The USDA issued a new Biofuels Strategic Report that really shows the distinction between the real world and the government. The underlying analysis is that to meet the 36 Billion gallon goal of RFS2 that the US would have to construct 527 biorefineries, sprinkled around the US, which would each have a production capacity of 40 million gallons per year and would cost $320 Million each to construct.
Later in the same report, the authors say that only biorefineries with annual production in excess of 100 million gallons per year could benefit from pipelines. All smaller plants would have to TRUCK their production around the US. Funny how the report didn't include the carbon footprint of 527 biorefineries trucking their output all over the US! I get that they want the economic impact to be spread all over the US, but that fundamentally doesn't make sense any more than building hundreds of mini-mills.

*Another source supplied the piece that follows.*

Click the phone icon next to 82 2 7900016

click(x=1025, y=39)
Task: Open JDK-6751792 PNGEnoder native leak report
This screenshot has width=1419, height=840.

I have a fundamental ethical problem with taking food out of people's mouths to burn in cars. The idea that half the projected biofuels supply would still come from corn, and among the other half some would come from soybean oil, is repellent to me. Of course I realize that this report was written by the Agriculture Department and their patrons/advocates are obvious, but I think that the sources lack creative thinking. They projected only small amounts of biofuels coming from municipal waste streams and woody by-products. Plants to process those streams shouldn't cost much more (if at all more) than what the USDA is projecting at $8 per gallon construction cost for its biorefineries.